- [DOCUMENT SECTION]

Legal unreasonableness may arise by way of “specific errors” in the exercise of a statutory power identifiable from the reasoning process. Alternatively, a conclusion of legal unreasonableness may be “outcome focused” where there is no evident and intelligible justification for the decision or the decision falls outside the range of possible, acceptable outcomes which are defensible in respect of the facts and the law: SZVFW, [81]-[82] (Nettle and Gordon JJ).
In Minister for Immigration and Border Protection v Stretton(2016) 237 FCR 1; [2016] FCAFC 11 at [90], Wigney J held that the critical point was that “the court’s role is strictly supervisory”. If there was an “evident, transparent and intelligible” justification for the decision or the decision was within the “area of decisional freedom […] it would be an error for the court to overturn the decision simply on the basis that it would have decided the matter differently”: Stretton, [92] (Wigney J).

- [REQUIRED ACTIONS]
- A) Duplicate the passage on legal unreasonableness from the words "In Minister for" up to and including the words "[92] (Wigney J).".
- B) Pick up the passage on legal unreasonableness after its last sentence and continue it.

- [DATA SHOWN]
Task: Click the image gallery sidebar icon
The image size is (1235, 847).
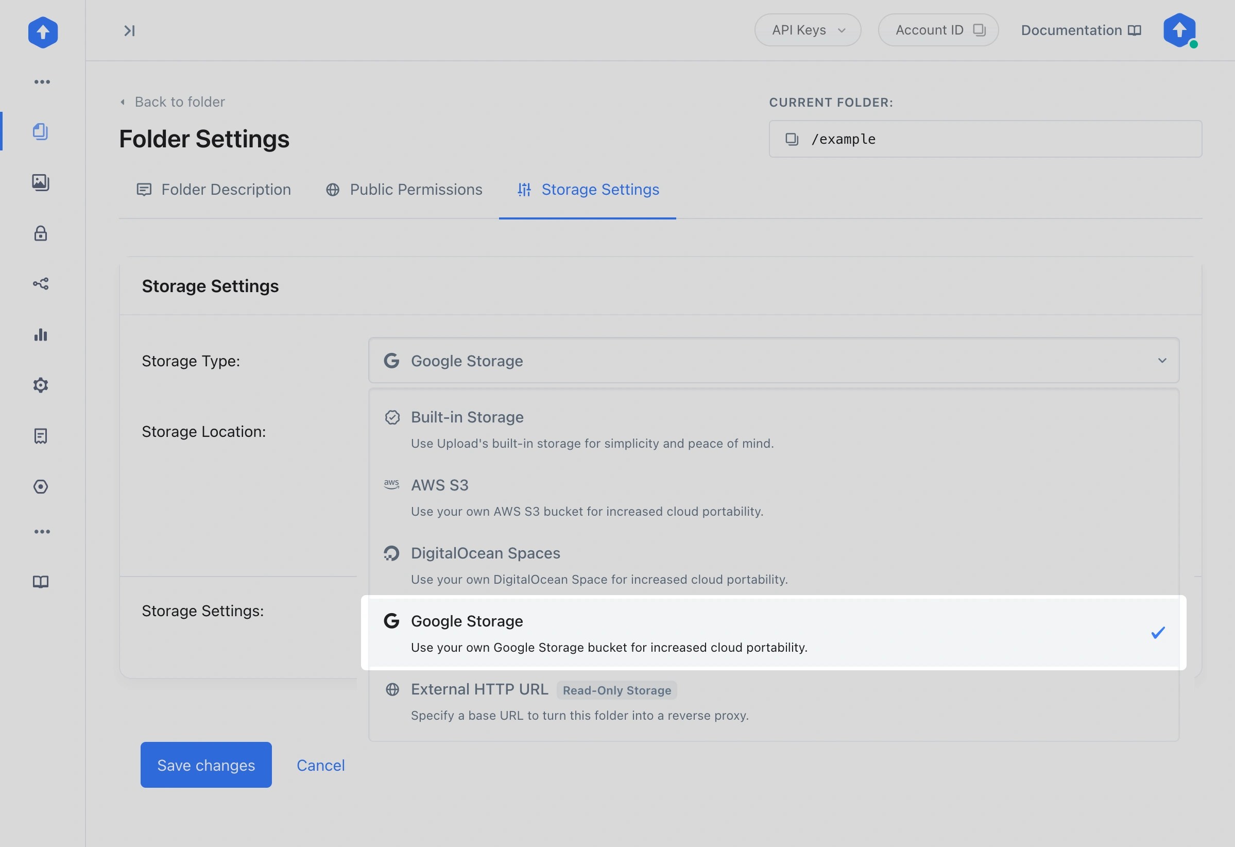Action: tap(41, 182)
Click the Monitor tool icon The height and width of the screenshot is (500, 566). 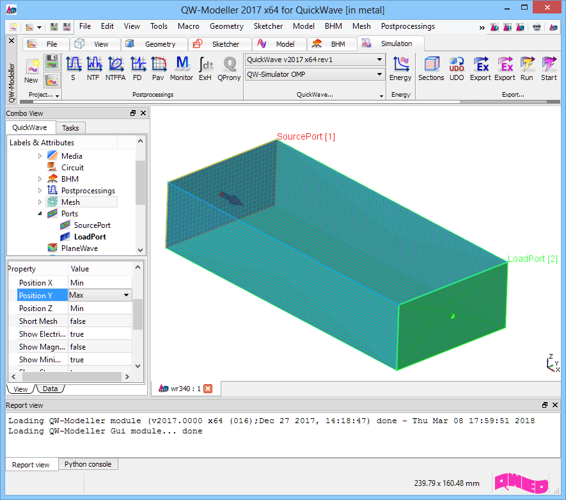coord(182,68)
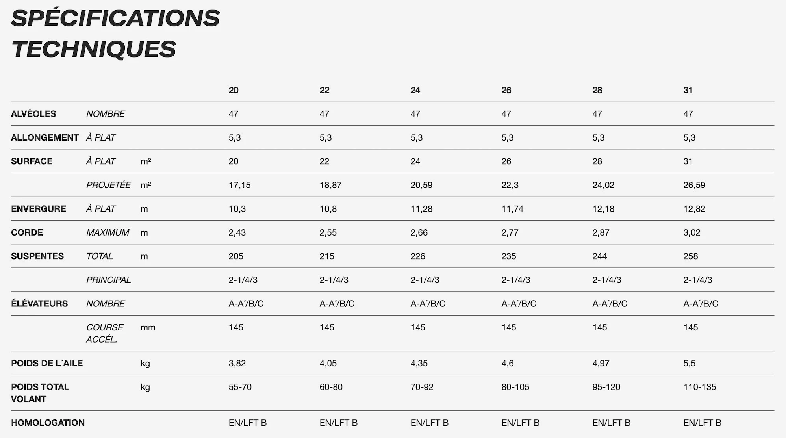
Task: Click the PRINCIPAL sub-label
Action: [x=108, y=280]
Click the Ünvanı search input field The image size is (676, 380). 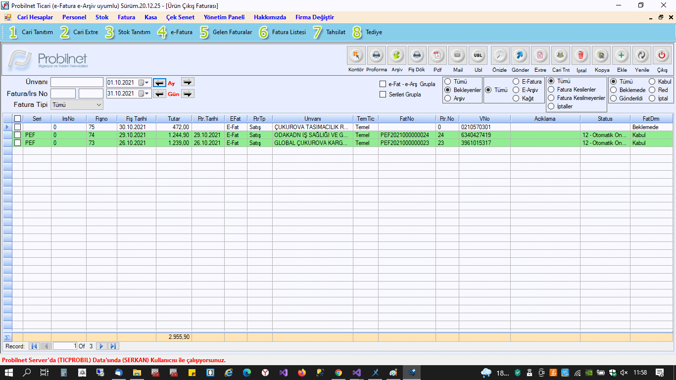[x=77, y=83]
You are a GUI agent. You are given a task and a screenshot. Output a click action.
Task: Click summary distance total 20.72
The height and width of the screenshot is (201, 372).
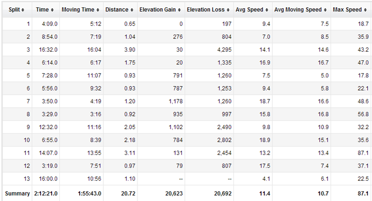128,194
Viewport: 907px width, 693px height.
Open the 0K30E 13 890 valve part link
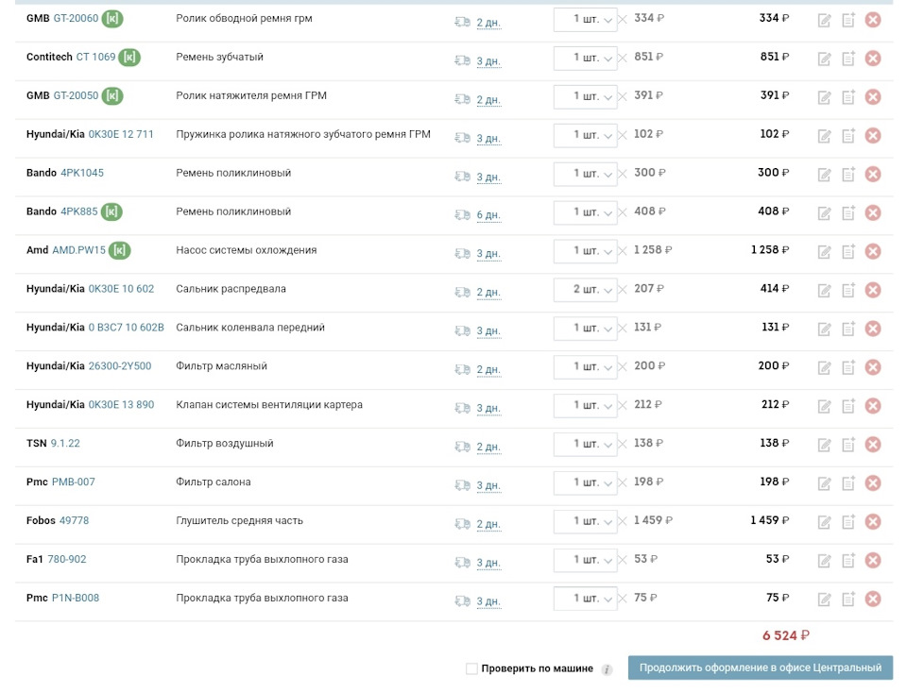pyautogui.click(x=121, y=405)
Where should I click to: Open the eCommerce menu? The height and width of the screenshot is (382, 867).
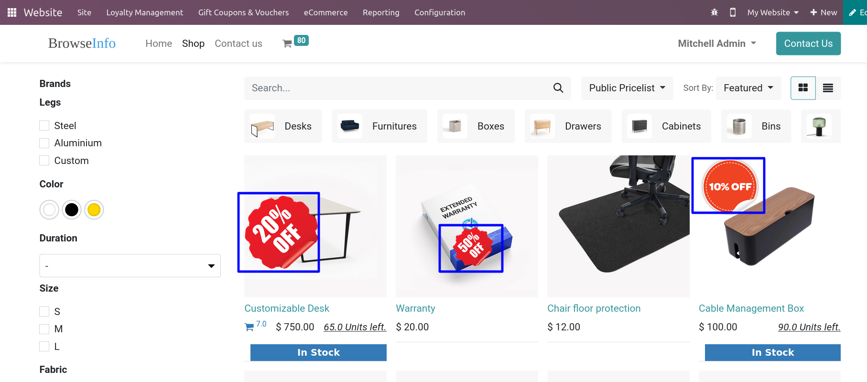(x=325, y=12)
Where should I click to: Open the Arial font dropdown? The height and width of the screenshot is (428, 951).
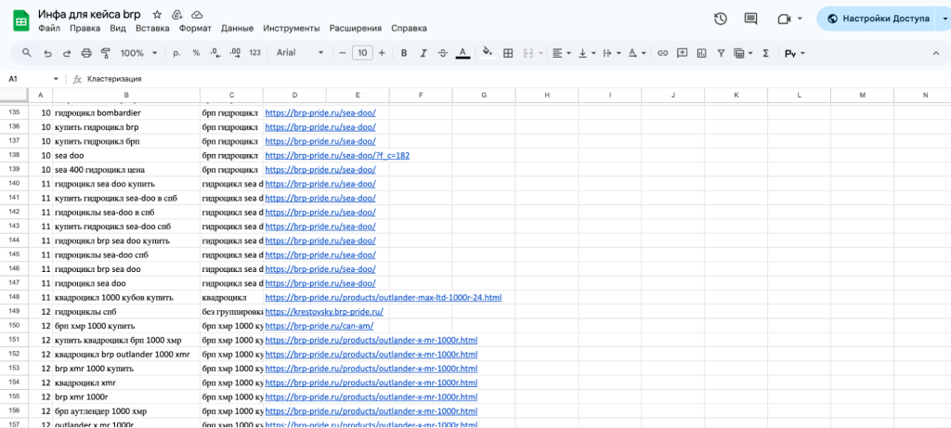tap(300, 53)
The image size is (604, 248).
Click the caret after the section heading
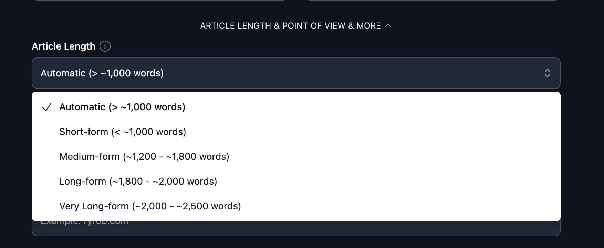[x=388, y=25]
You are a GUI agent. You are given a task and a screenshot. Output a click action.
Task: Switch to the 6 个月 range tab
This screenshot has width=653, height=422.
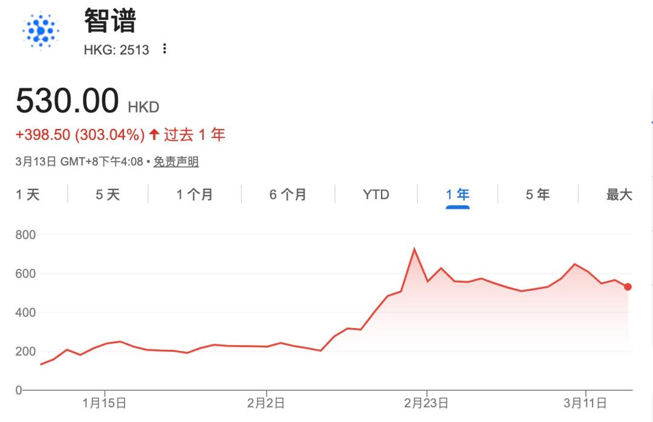point(288,194)
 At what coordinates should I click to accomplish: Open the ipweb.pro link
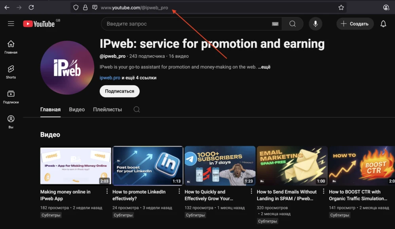(x=110, y=77)
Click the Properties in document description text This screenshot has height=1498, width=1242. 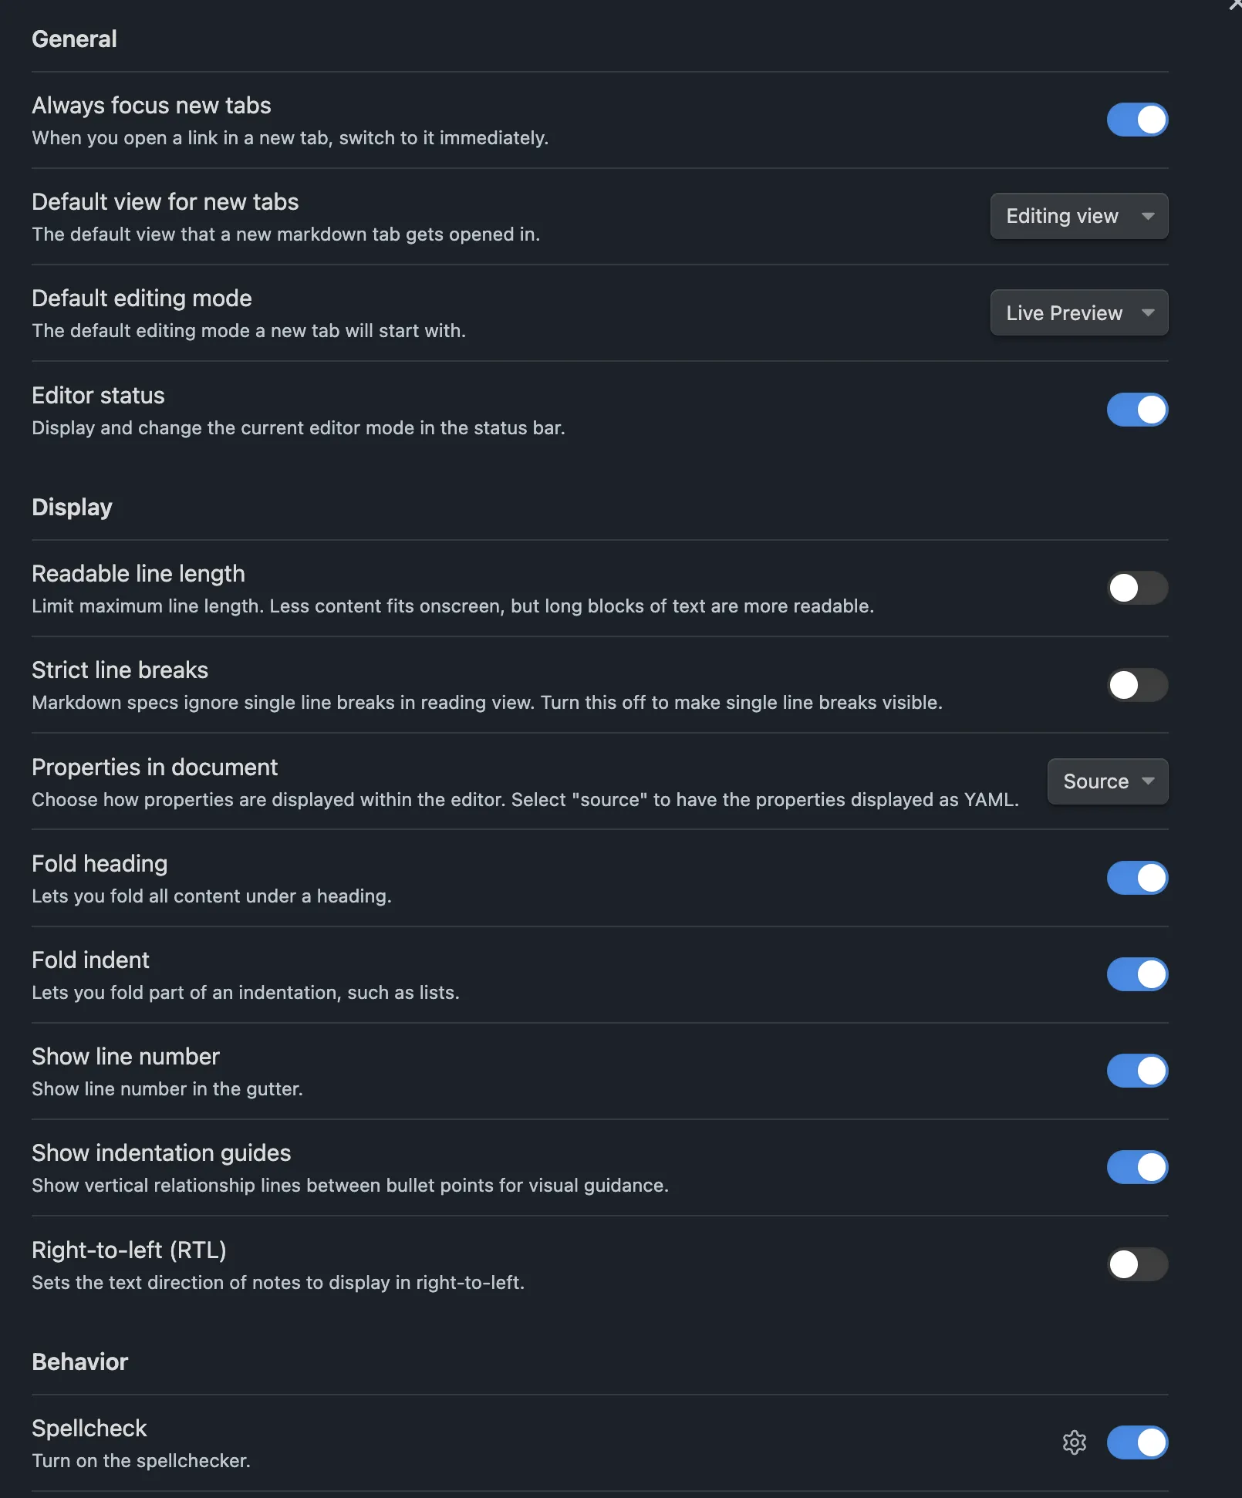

- [OUTPUTS FOR THE TASKS]
- A)
In Minister for Immigration and Border Protection v Stretton(2016) 237 FCR 1; [2016] FCAFC 11 at [90], Wigney J held that the critical point was that “the court’s role is strictly supervisory”. If there was an “evident, transparent and intelligible” justification for the decision or the decision was within the “area of decisional freedom […] it would be an error for the court to overturn the decision simply on the basis that it would have decided the matter differently”: Stretton, [92] (Wigney J).

- B)
Section 427(1)(b) – Adjournment
The Tribunal’s discretion under s. 427(1)(b) to “adjourn the review from time to time” was a statutory discretion conditioned by a requirement that it be exercised in a legally reasonable way: Minister for Immigration and Citizenshipv Li (2013) 249 CLR 332; [2013] HCA 18, [23]–[26] (French CJ); [63] (Hayne, Kiefel and Bell JJ); [88]–[92] (Gageler J).
In this case, there are no Tribunal reasons as to its non-adjournment of the application on 28 June 2018. Any conclusion of legal unreasonableness as to the non-adjournment must be outcome focused: SZVFW, [82].
The Applicant submitted that the contact between the Applicant and a Tribunal representative a few minutes before his scheduled hearing at 9:30 am on 28 June 2018 was “in substance […] a request for an adjournment” (Applicant’s submissions, [18]). I do not accept this submission. I accept the Tribunal’s contemporaneous note in its database as the most reliable account of the communication. Although the Applicant said he could not attend because he was in Springvale which was too far from the city, that was an explanation for his non-attendance which is different in substance from an adjournment request.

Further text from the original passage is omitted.